It can move in different directions depending on the trends that we see in a market. But if there’s something where you really need to make a fundamental decision, we do not parallel track it. We make a bet and we generally go big on that bet. And so far our hit rate, I think, is pretty good.
And it’s avoided a lot of sort of disasters that guaranteed would’ve happened if we had tried to go both directions.
Copy LinkHow committing to the cloud created a long term advantage
EL KALIOUBY: So what’s an example where parallel tracking multiple options would’ve been disastrous.
LEVIE: Yeah, so once we pivoted into the enterprise market, which we did relatively early on a couple years into the business, and it’s a great example of just not hedging. We were all in on enterprise. We had a lot of customers that said, okay, could you deploy an on-premises version of this software?
Where we could just run it in our own data centers. And this was a time where the cloud wasn’t a hundred percent obvious. There were a lot of enterprises, especially in banks, pharma companies, governments that didn’t wanna have a cloud version of technology, they needed to be able to manage it and control it themselves.

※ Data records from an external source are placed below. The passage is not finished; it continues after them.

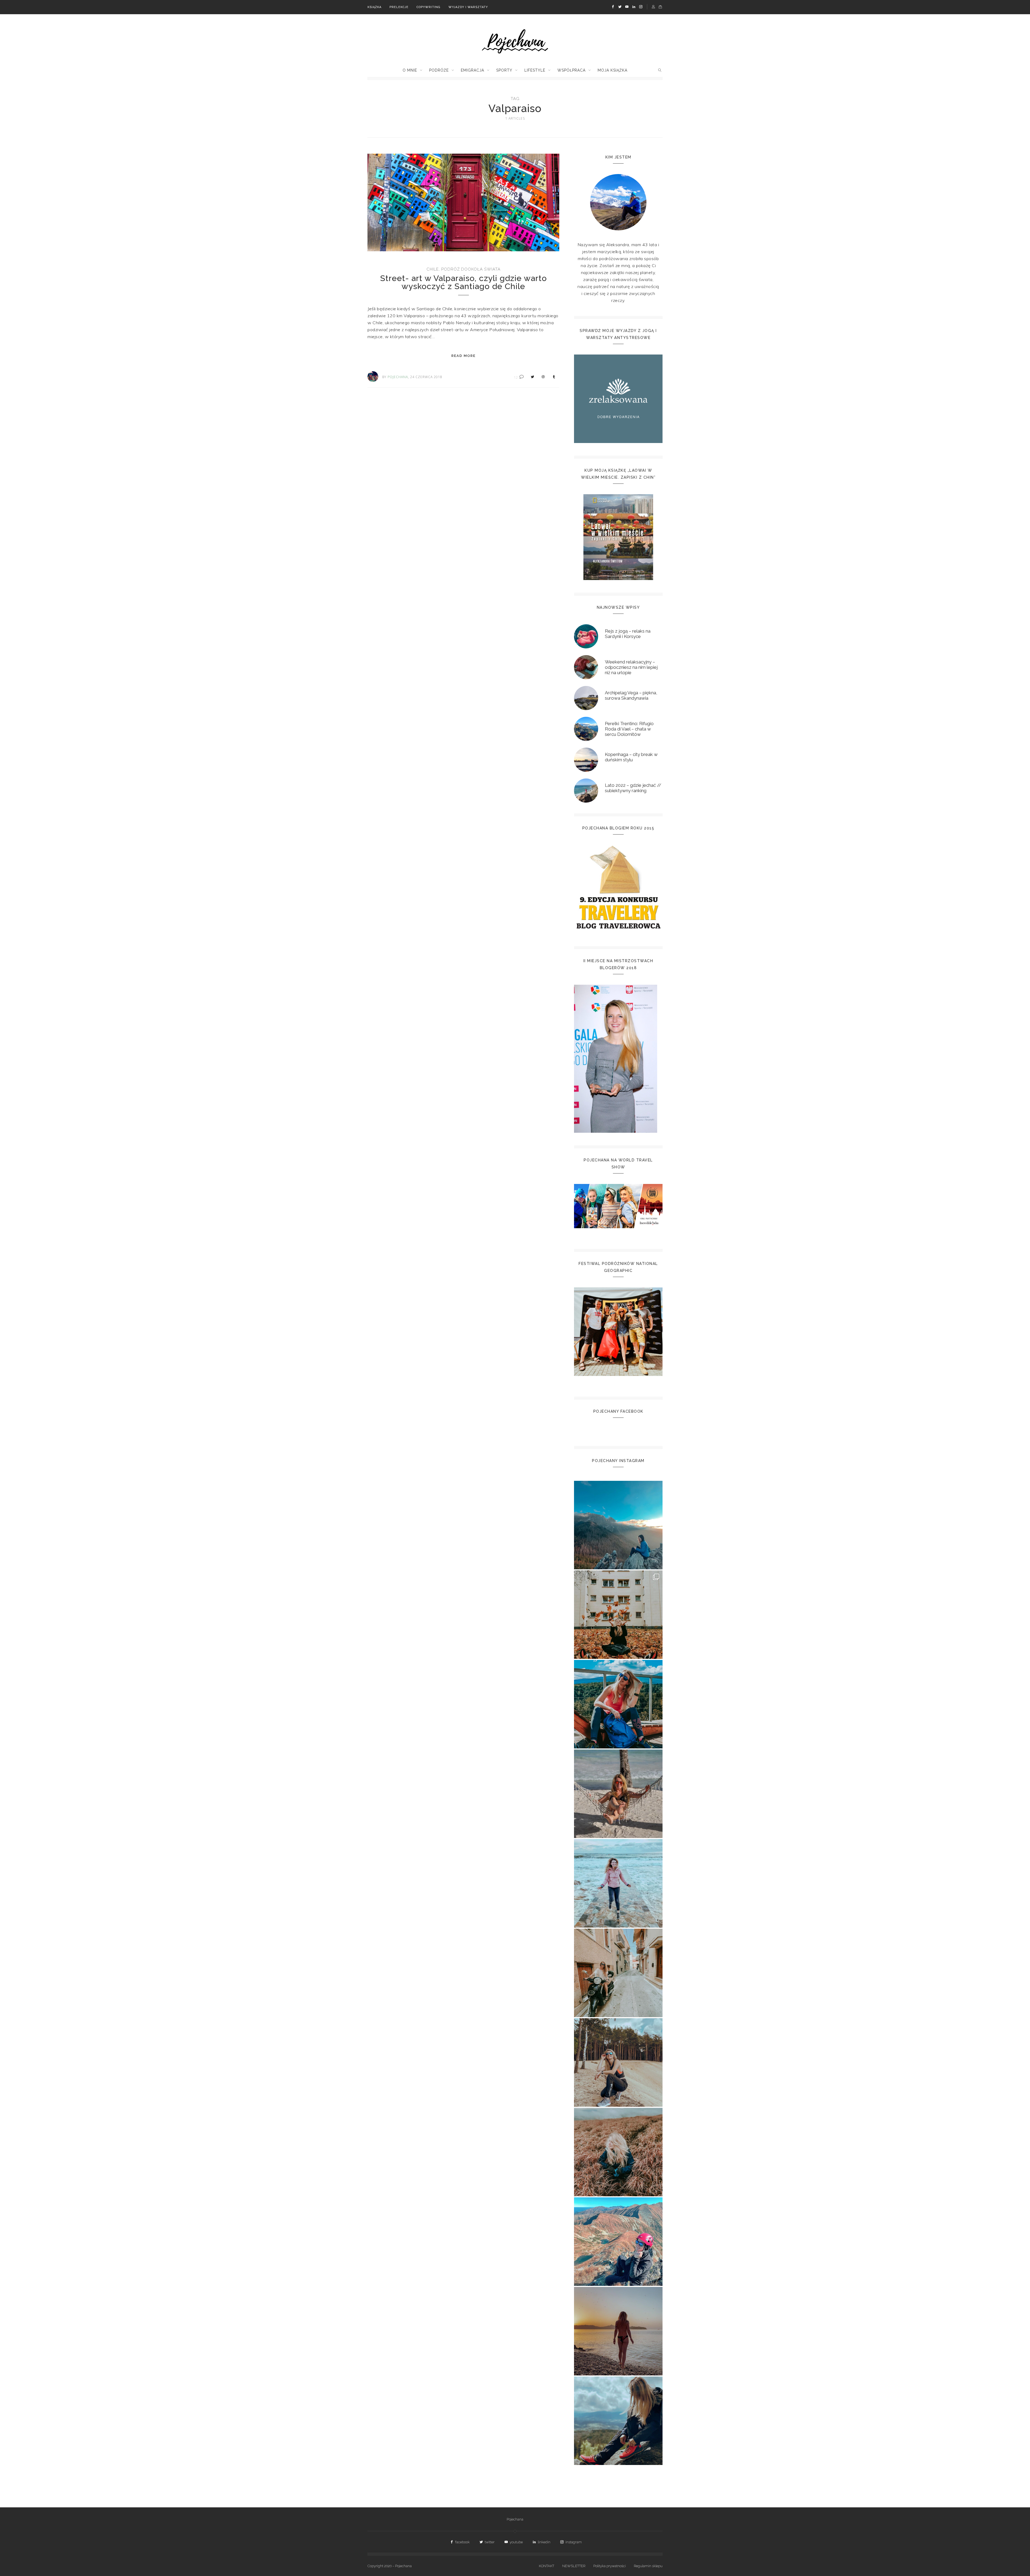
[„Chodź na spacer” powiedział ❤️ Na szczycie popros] (618, 1525)
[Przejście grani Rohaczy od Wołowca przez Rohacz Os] (618, 2241)
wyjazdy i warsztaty (468, 7)
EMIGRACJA (472, 70)
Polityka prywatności (609, 2566)
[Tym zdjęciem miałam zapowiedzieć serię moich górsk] (618, 1704)
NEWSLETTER (573, 2566)
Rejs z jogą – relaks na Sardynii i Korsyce (627, 633)
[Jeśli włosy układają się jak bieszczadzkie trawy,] (618, 2152)
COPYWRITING (428, 7)
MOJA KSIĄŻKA (612, 70)
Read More (463, 356)
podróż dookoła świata (471, 269)
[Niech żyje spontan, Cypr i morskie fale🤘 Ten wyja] (618, 1883)
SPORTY (504, 70)
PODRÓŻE (439, 70)
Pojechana (515, 2519)
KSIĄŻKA (374, 7)
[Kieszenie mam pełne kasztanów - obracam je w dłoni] (618, 1614)
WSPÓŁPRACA (571, 70)
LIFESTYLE (534, 70)
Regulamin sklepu (648, 2566)
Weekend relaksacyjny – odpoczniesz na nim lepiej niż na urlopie (631, 667)
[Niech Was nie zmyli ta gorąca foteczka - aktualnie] (618, 1794)
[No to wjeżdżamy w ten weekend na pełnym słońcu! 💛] (618, 1973)
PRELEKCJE (399, 7)
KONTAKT (546, 2566)
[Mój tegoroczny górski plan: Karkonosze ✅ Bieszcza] (618, 2420)
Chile (432, 269)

So a lot of companies at the time were actually giving enterprises on-premises systems at the same time as building out cloud products because they wanted to be able to win the deals and not have to convince the customer to go to the cloud. We made the bet that architecturally it was gonna be way more important to be fully in the cloud because as each new innovation happened.

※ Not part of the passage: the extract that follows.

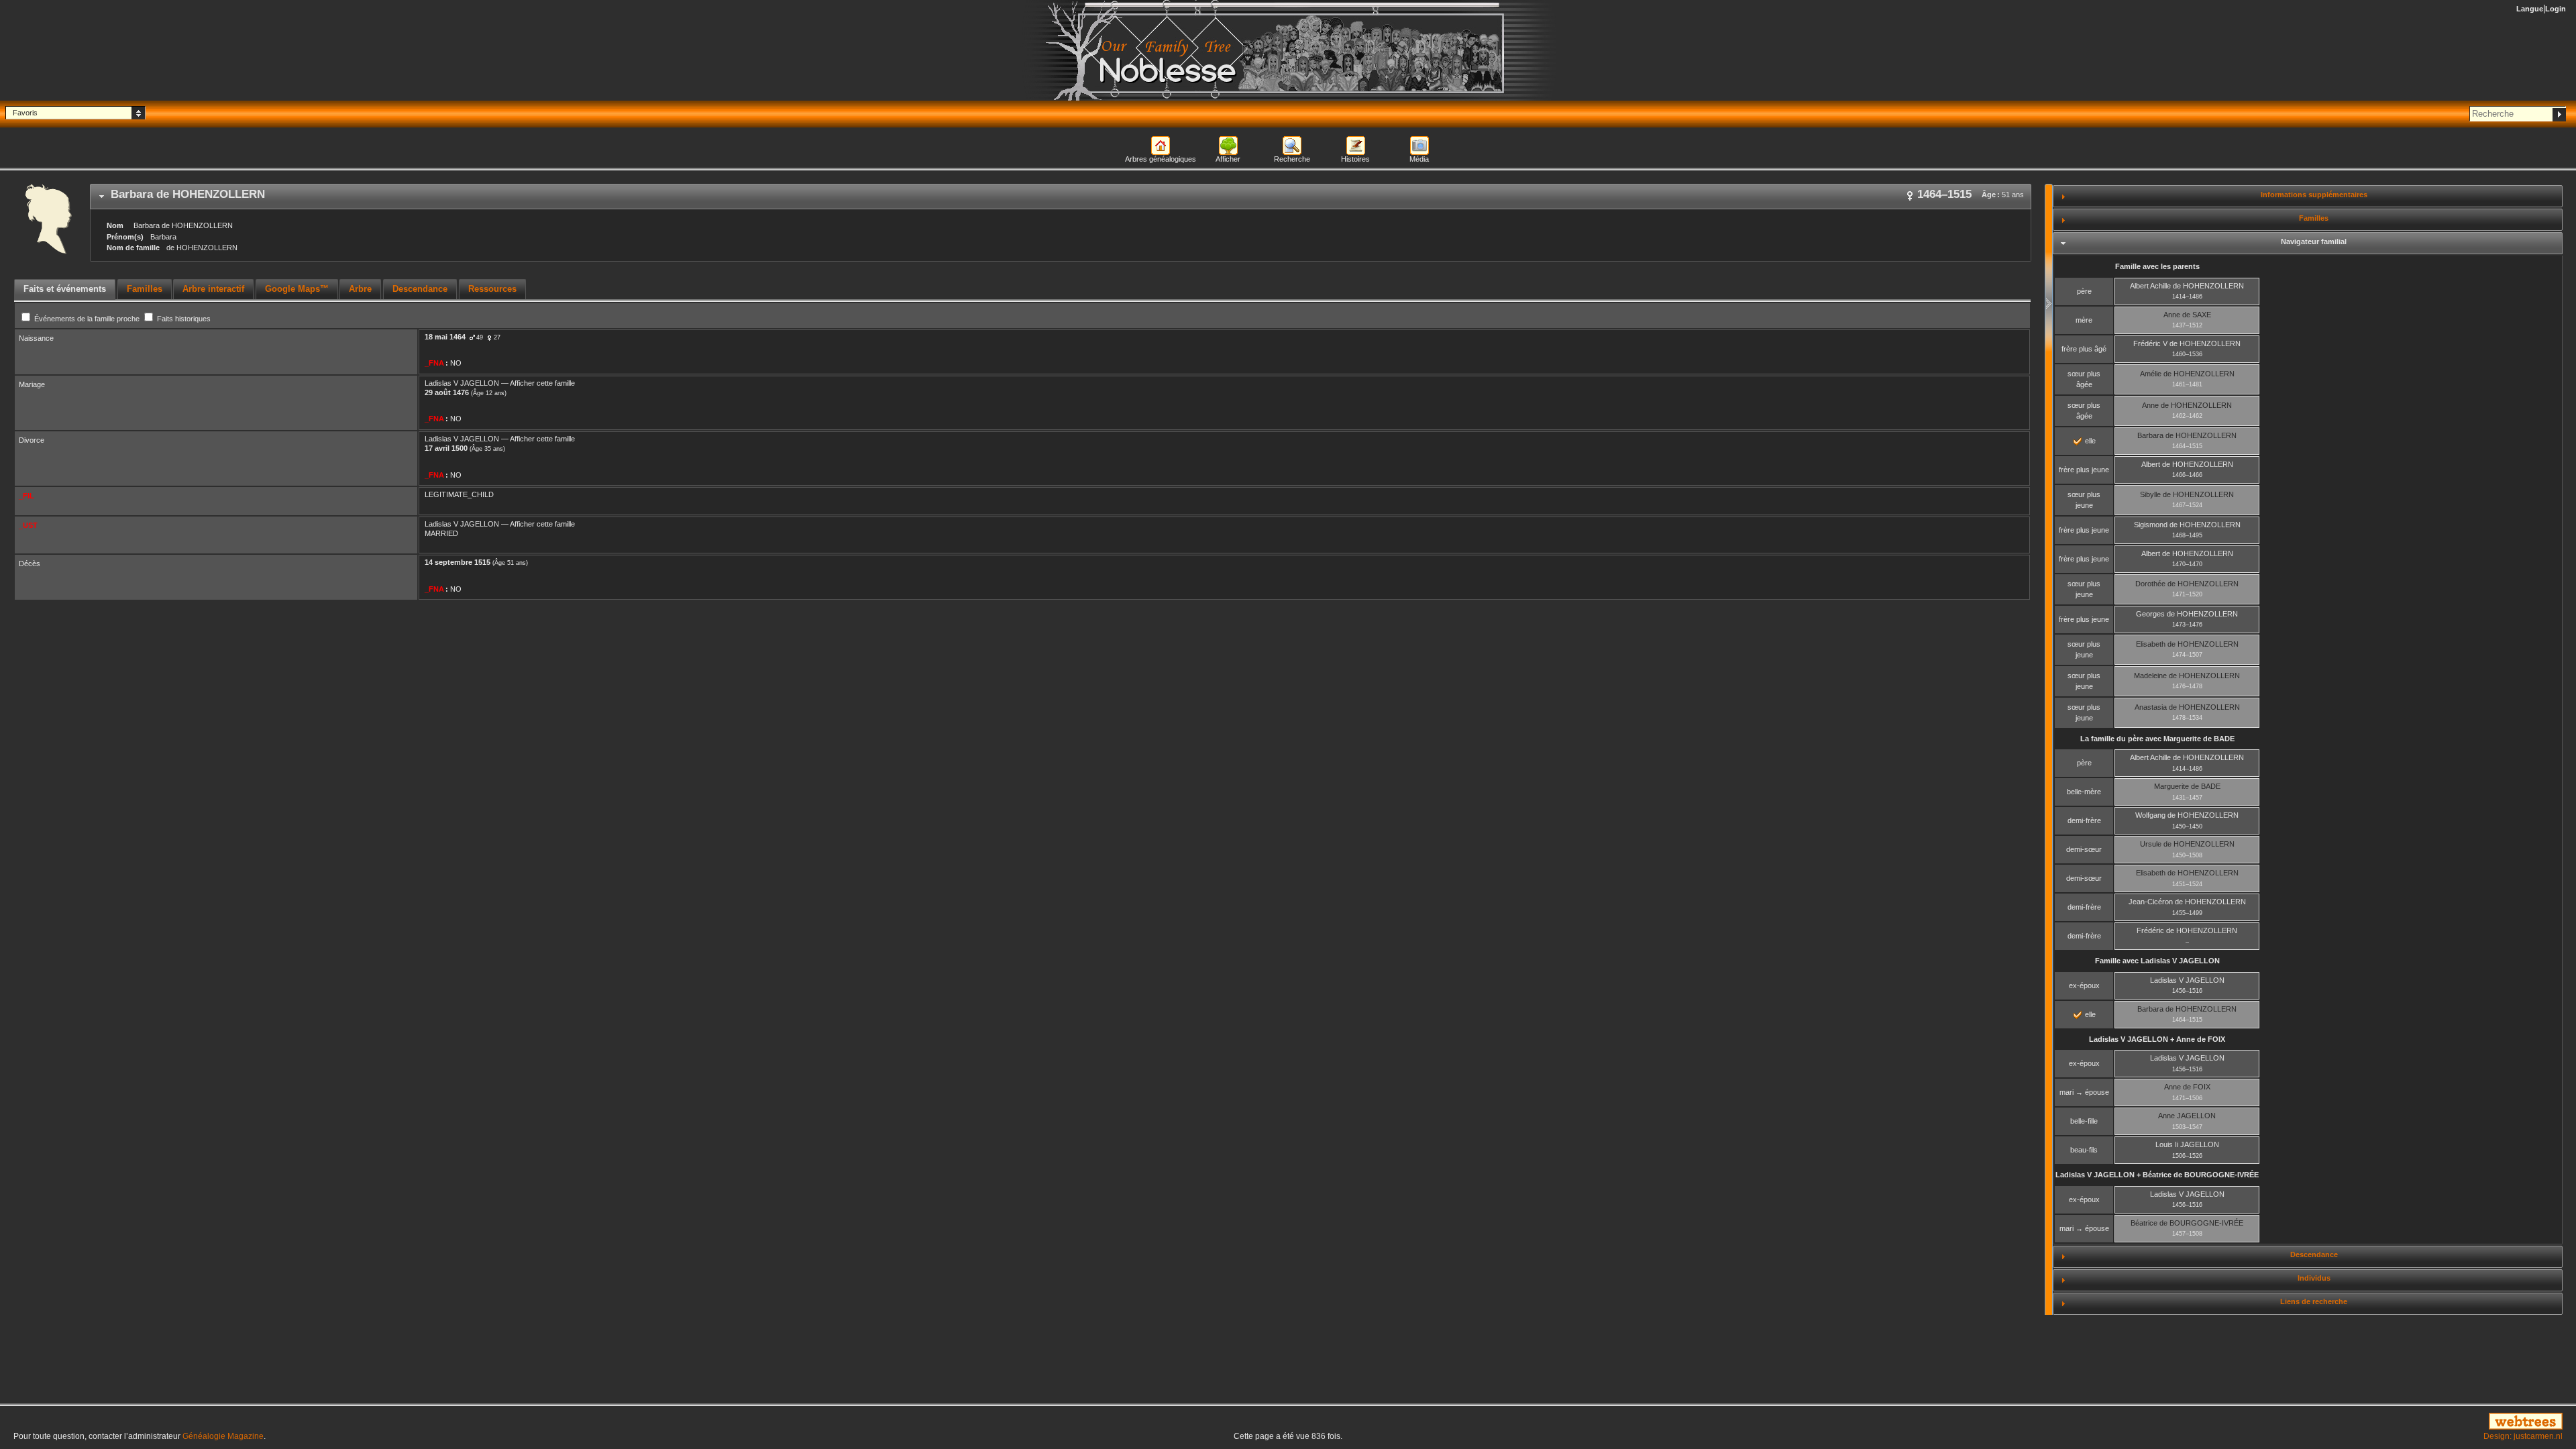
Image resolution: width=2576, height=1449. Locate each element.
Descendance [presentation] (419, 289)
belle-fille (2084, 1121)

Mobile devices or eventually AI, you need the ability to have all of your customers have access to that technology on day one, the moment it exists. When you have customers in on-prem environments that are managing their own systems, you’re at the mercy of their upgrade cycle and how often they can keep their technology up to date.
And then what’s funny is actually the end users end up blaming the vendor. Most of the time they don’t blame their internal IT systems. They will think to themselves, oh, that Box product isn’t very easy to use ’cause it doesn’t work on my phone.
And so what we realized was we don’t want to be in a situation where we have all of these customers that have fragmented deployments of our software. We need to be able to be in control of all of the new innovation that they get. And so we basically said, we’re not gonna hedge our bets. We’re betting fully on the cloud. It will mean — and it did mean — that we will lose deals along the way.
There’ll be lots of banks that we don’t win. There’ll be lots of pharma companies, there’ll be lots of government agencies that we don’t win.
But guess what? Years later, certainly as all of our cloud customers kind of grew, they got all of the benefits of using the most modern features and technologies that were available. But probably the vast majority of the companies that said no, we have to stay on-prem, eventually realized they had to go to the cloud.
We had now a better architecture to have them move into. And all of the players that were doing the on-prem software were the software that those companies were moving from. So yes, you had to be much more patient, but if you were right architecturally you end up in a way better spot, assuming that you kind of stick to your principles.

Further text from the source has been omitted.